**Assignment**
Data follows below. Repeat exactly the lines between the line holding "Task: Close the left CPU-Z window with X" and the line holding "Task: Click discount", inclusive, and nothing more; drop pictures.

(Records shown Opens)

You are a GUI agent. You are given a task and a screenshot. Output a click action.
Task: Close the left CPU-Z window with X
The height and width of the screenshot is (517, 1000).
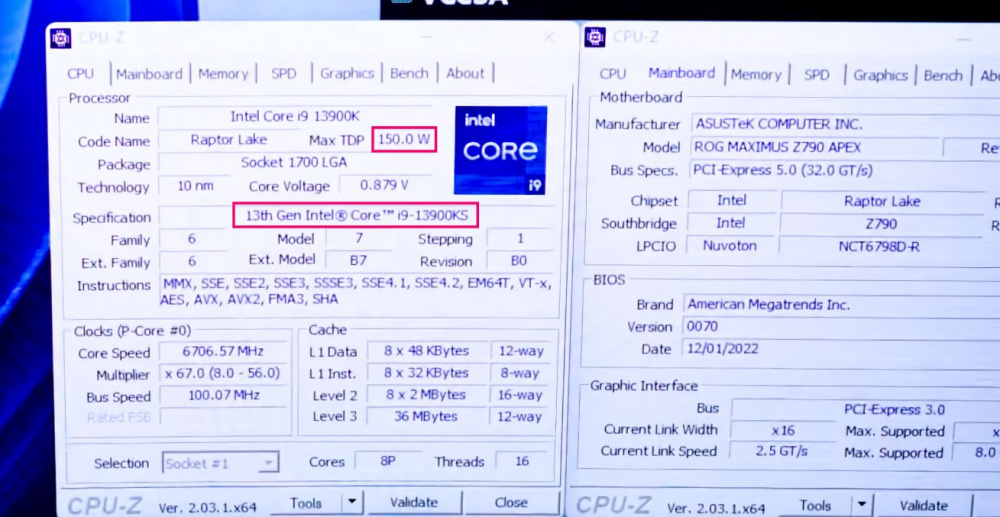pos(549,37)

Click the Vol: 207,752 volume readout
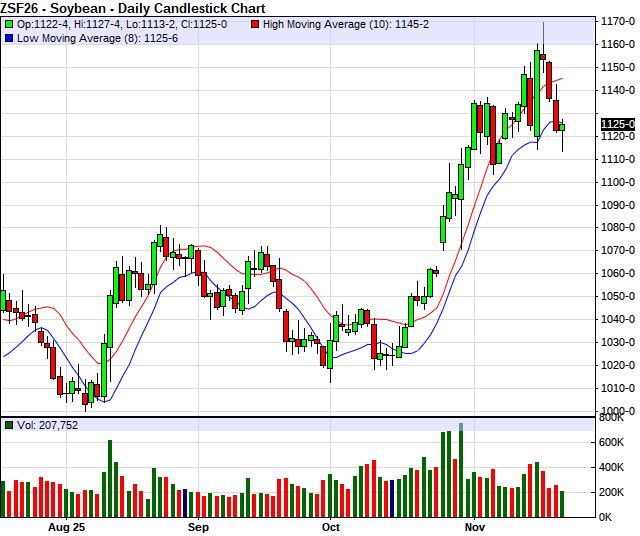[x=49, y=425]
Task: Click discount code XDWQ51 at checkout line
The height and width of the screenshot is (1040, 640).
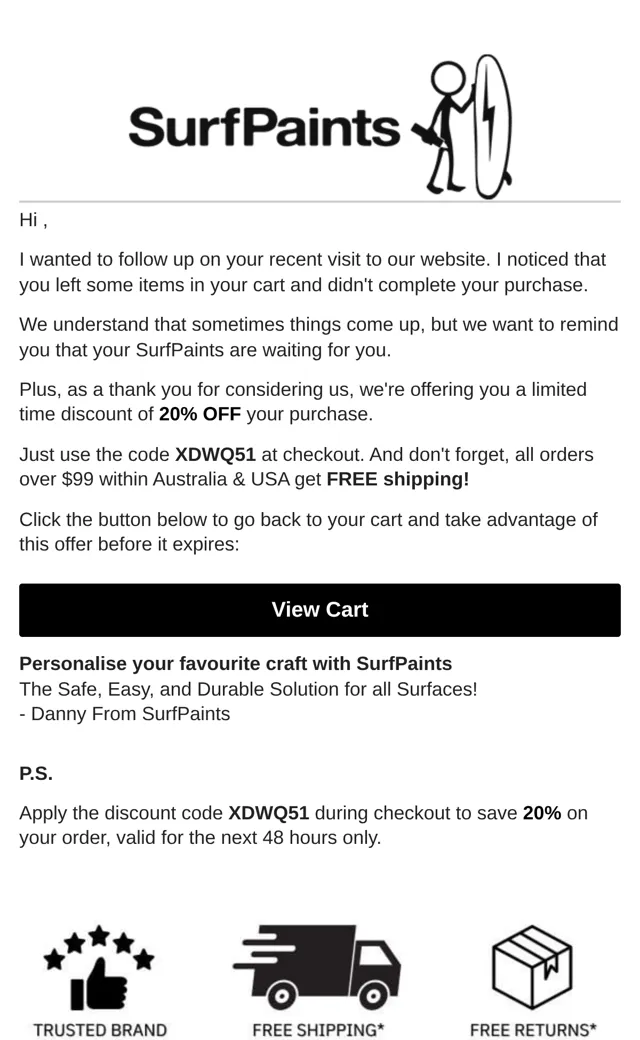Action: click(215, 454)
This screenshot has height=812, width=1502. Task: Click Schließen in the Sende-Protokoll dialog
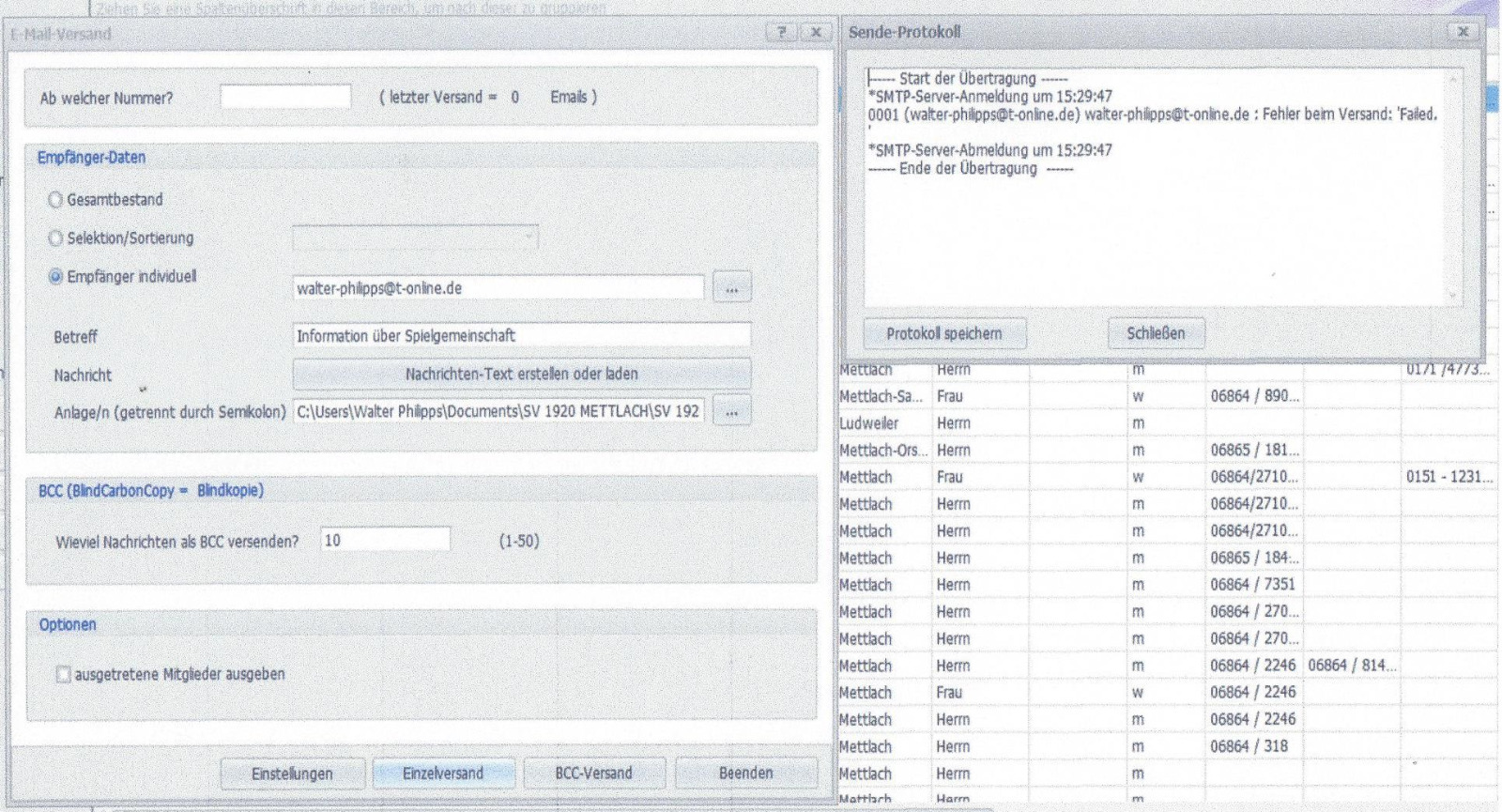coord(1155,333)
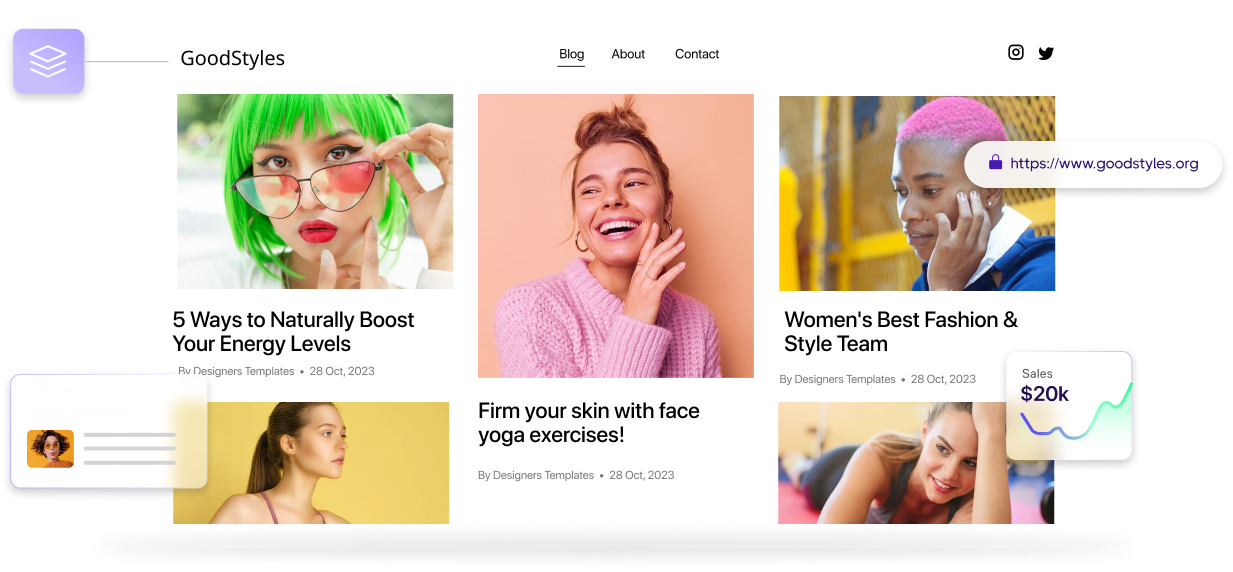Open the https://www.goodstyles.org URL

click(1104, 164)
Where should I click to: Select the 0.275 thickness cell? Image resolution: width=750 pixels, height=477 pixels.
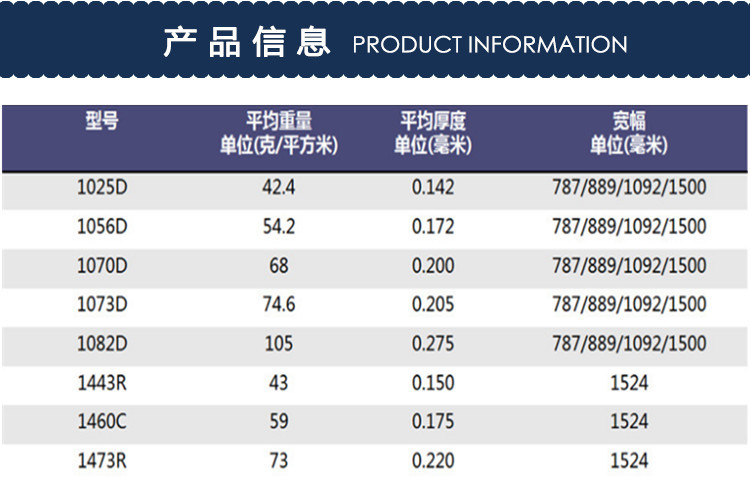pyautogui.click(x=433, y=344)
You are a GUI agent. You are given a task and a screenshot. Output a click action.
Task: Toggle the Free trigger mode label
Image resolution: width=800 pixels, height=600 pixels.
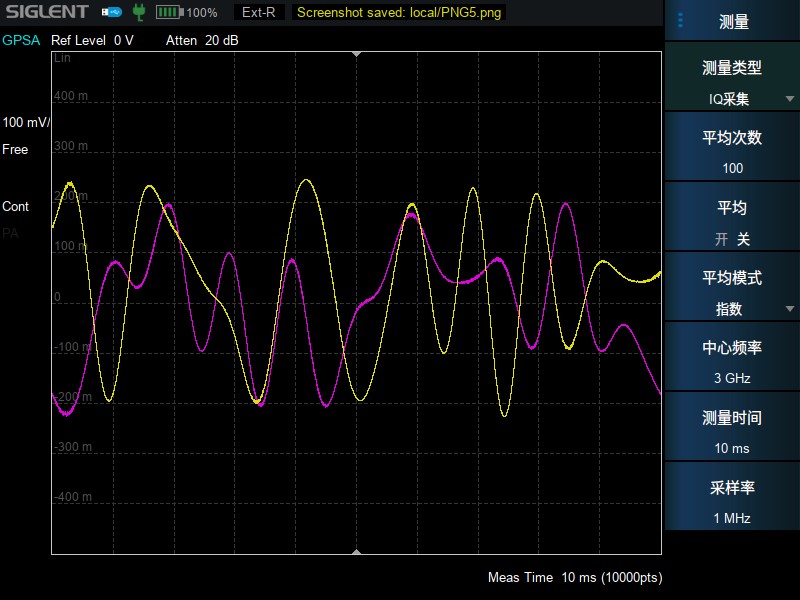pos(15,149)
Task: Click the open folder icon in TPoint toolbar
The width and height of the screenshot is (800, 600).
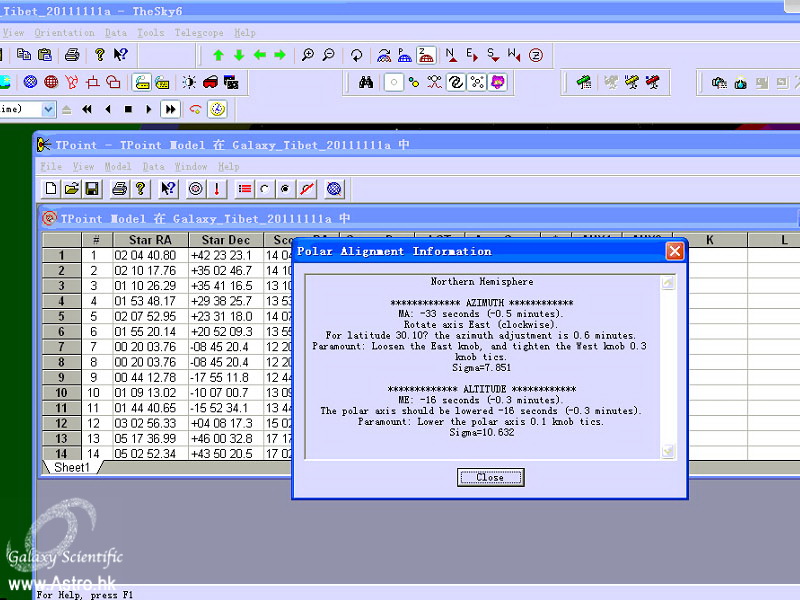Action: 71,188
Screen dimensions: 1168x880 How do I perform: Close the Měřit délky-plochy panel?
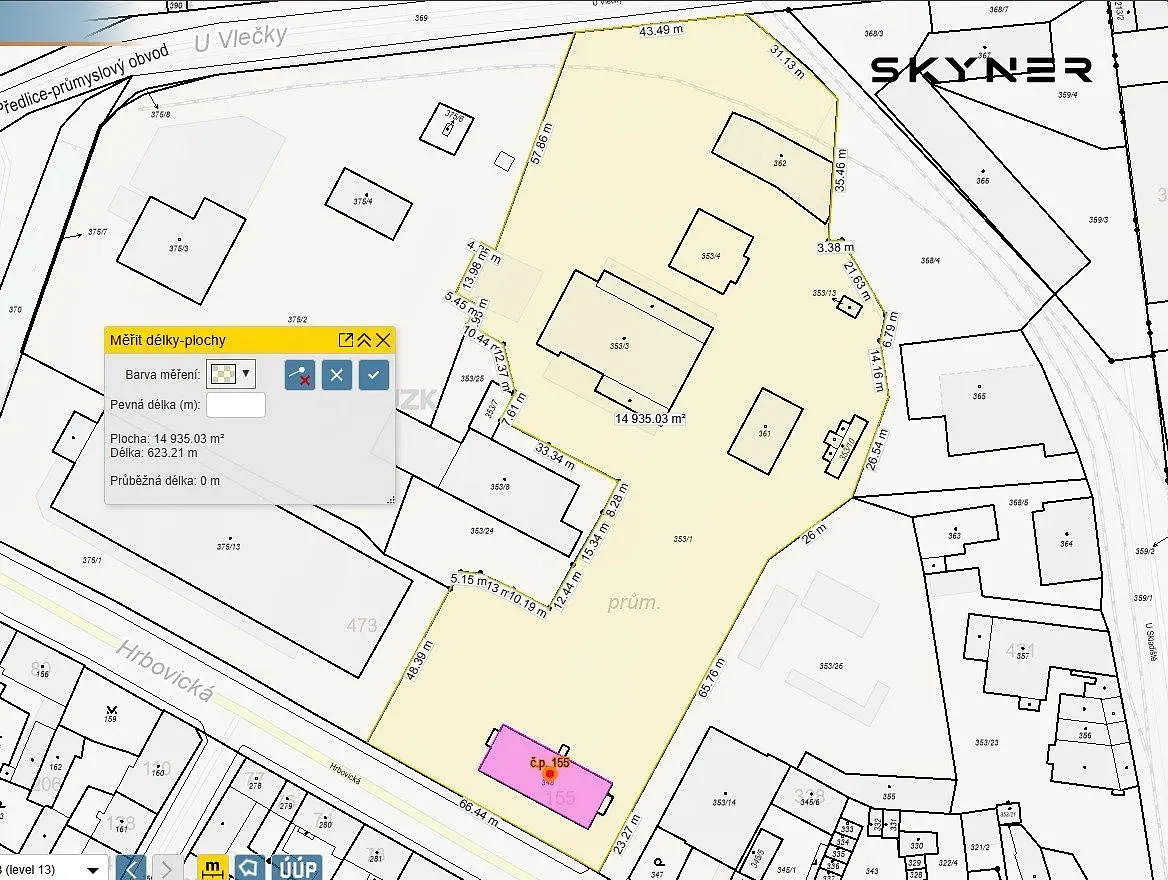(x=383, y=340)
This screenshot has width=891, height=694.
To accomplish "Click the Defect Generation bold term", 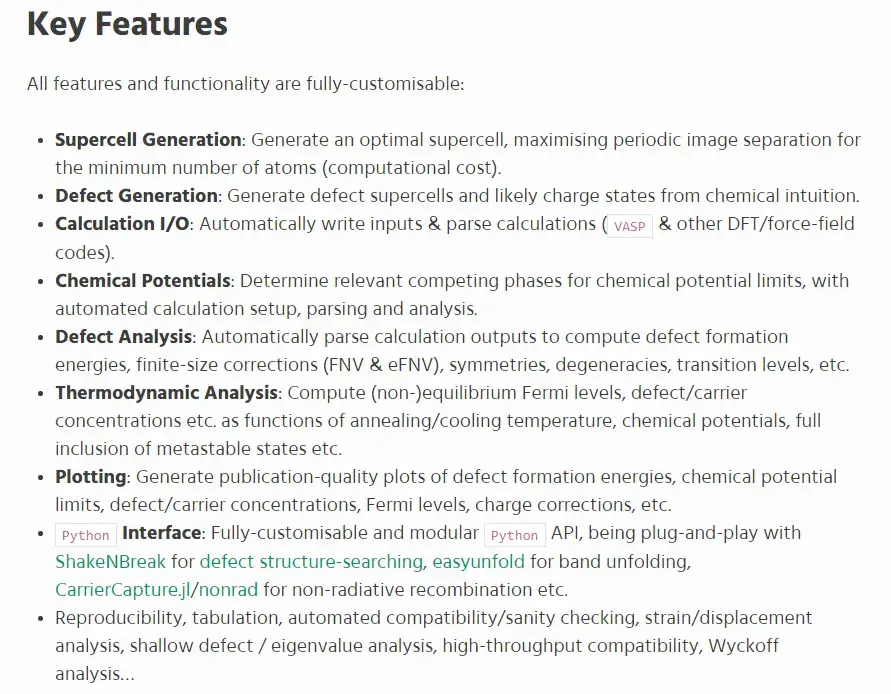I will 136,196.
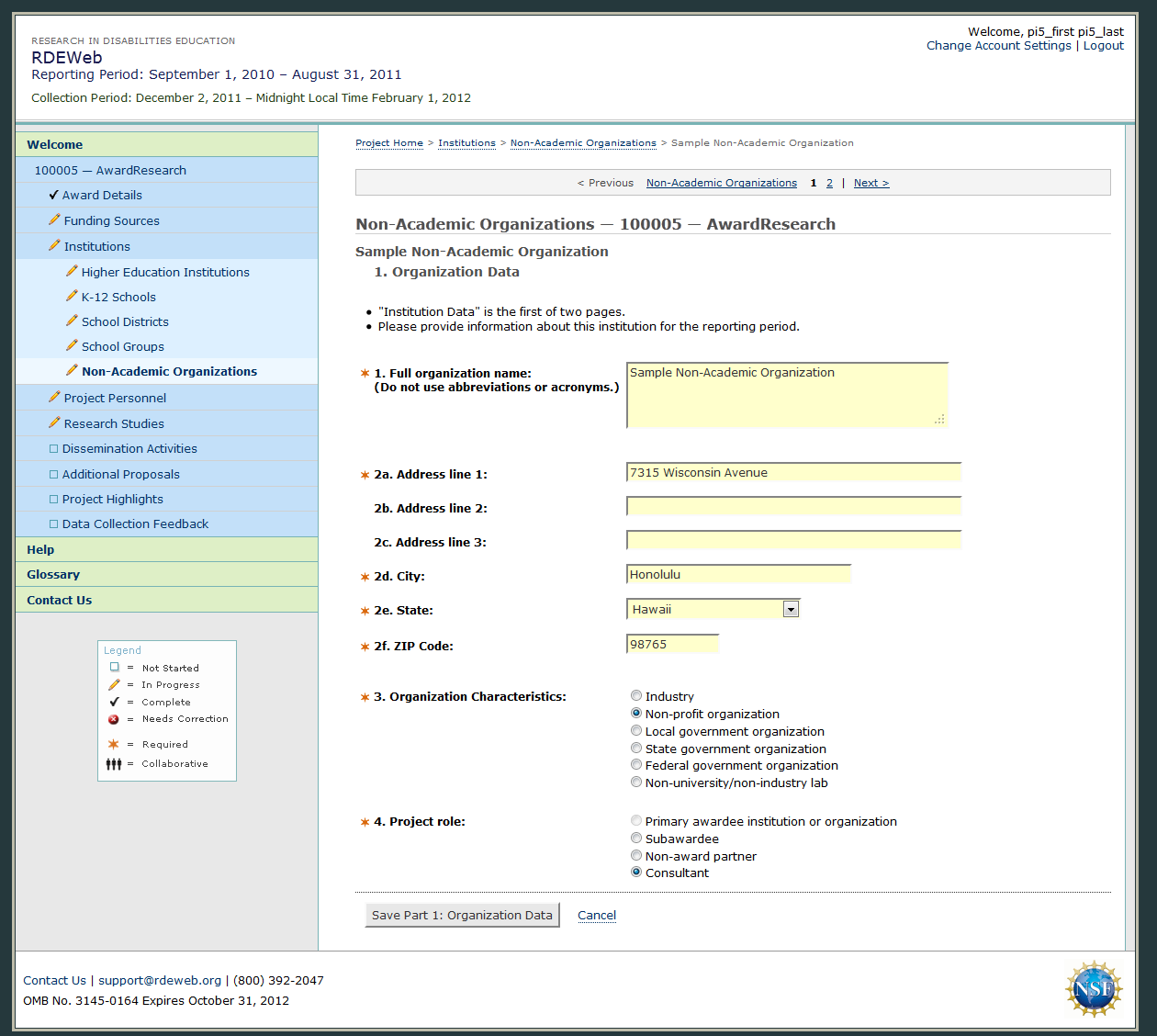1157x1036 pixels.
Task: Select Subawardee as project role
Action: tap(636, 839)
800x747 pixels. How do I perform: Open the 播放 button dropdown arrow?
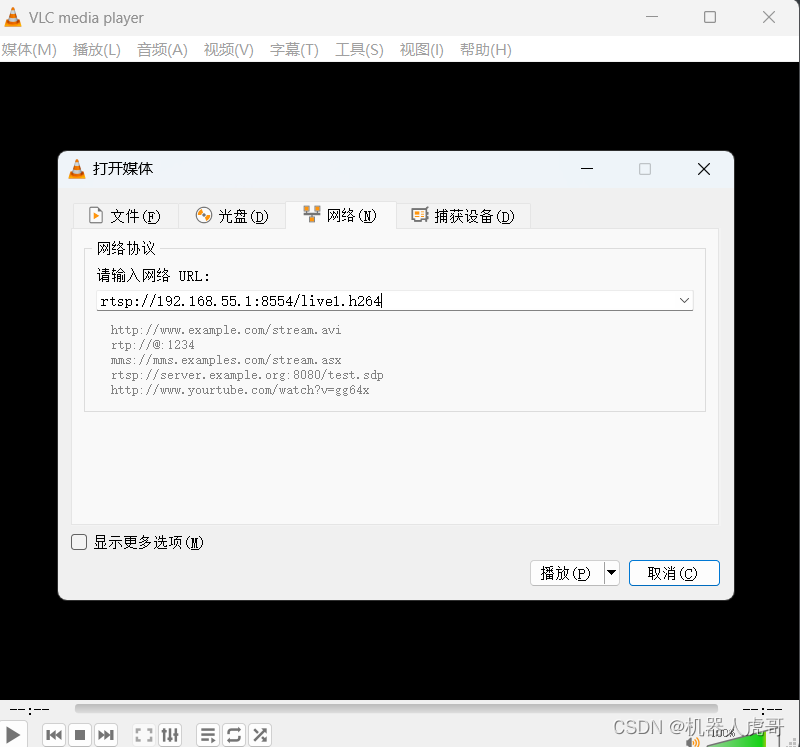(611, 573)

(Records shown Closes)

**Solution for this task**
Task: Close the left CPU-Z window with X
The height and width of the screenshot is (517, 1000).
pos(549,37)

Click the Vol: 207,752 volume readout
[x=49, y=425]
Task: Click discount code XDWQ51 at checkout line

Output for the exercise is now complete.